Mal lui en prit : il reçut en pleine face l'affaire dite des Placards, des affiches incendiaires plus violentes que le plus violent des Charlie Hebdo, placardées un peu partout, notamment dans son propre château, et, dit-on, jusque sur la porte même de sa chambre. Ces affiches s'en prenaient en termes virulents au pape. Elles mirent François en difficulté, comme y sont souvent les modérés devant les outranciers. Il crut pouvoir manœuvrer mais dix ans plus tard, comme nous l'explique Ferrand avec moult détails évidemment affreux et intolérables, cet homme de compromis qui aimait les ouvertures audacieuses se résolut à l'impardonnable massacre qui fut le vrai point de départ des Guerres de Religion.

On aurait aimé une vraie réflexion sur l'affaire des Placards : qui sont ses auteurs ? quel est leur but ? Comprennent-ils qu'en défiant l'autorité royale jusque dans le palais même du roi, ils affaiblissent celui-ci alors même qu'il cherche (un peu à tâtons, disons-le) une solution de compromis pacifique ? Les boute-feux du départ n'ont-ils aucune part dans le massacre de l'arrivée ?

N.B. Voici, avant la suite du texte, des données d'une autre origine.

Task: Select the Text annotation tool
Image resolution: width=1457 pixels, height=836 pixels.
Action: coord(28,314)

J'ai dénoncé pendant des années, vox clamans in deserto, les hurlements de ces boute-feux, les gesticulations de Bernard-Henri Lévy ont fini par éclabousser ses mains du sang de centaines de milliers de Libyens,  George W Bush devrait être traîné devant un Nuremberg et condamné à une prison perpétuelle. Tous ceux qui, au nom de quelque principe que ce soit, qui, en réalité, appellent au meurtre, méritent qu'on les fasse taire.

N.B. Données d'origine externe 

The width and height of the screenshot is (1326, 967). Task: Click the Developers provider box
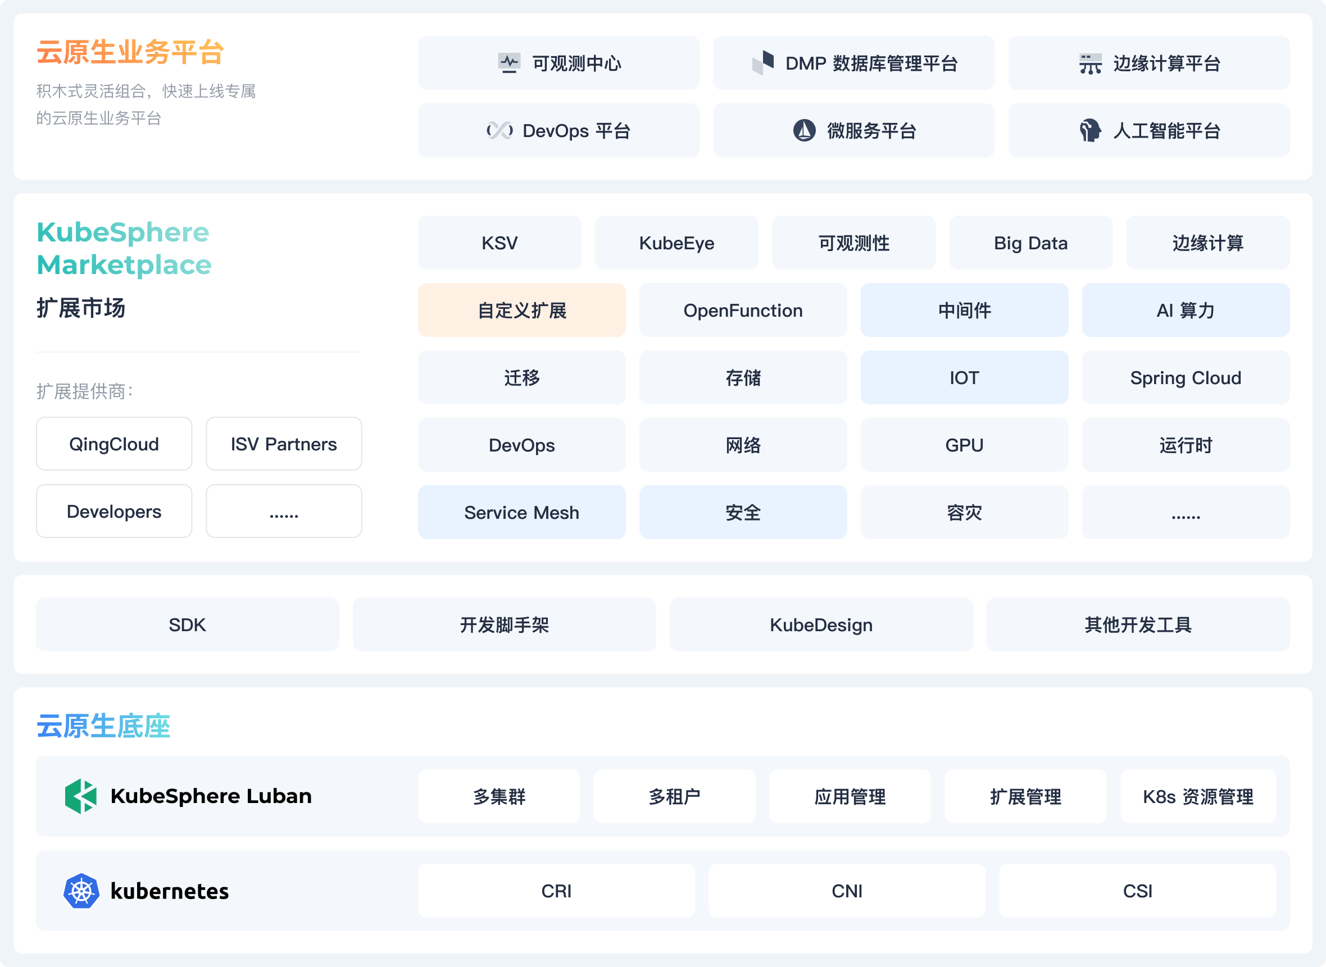click(x=114, y=512)
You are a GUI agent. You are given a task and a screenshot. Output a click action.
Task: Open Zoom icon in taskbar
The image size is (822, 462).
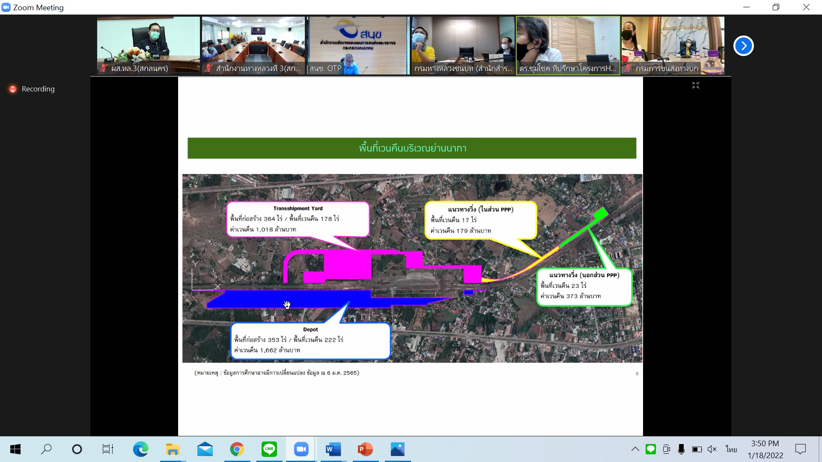click(x=301, y=449)
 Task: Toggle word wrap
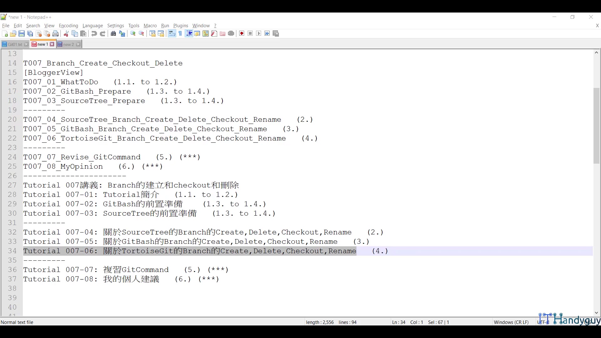[x=172, y=33]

Il n'y a pas une France raciste aujourd'hui, pas plus qu'hier. Mais il y a la meute hideuse qui attire vers elle tous ceux que l'odeur du sang enivre, et qui, à leur tour, attirent vers eux toute la souffrance humaine, en quête de chimère, et toute la colère aveugle, en quête de boucs-émissaires. Daech, Boko Haram, ce sont de semblables fausses-couches de l'Histoire. De tous côtés, les loups hurlent à la mort, et les gens de bonne volonté tendent la main pour inviter à la paix. Au lieu de juger superficiellement et stupidement les personnages historiques, valorisons ce qu'ils ont offert d'exemple. Surtout si cela peut servir à la paix.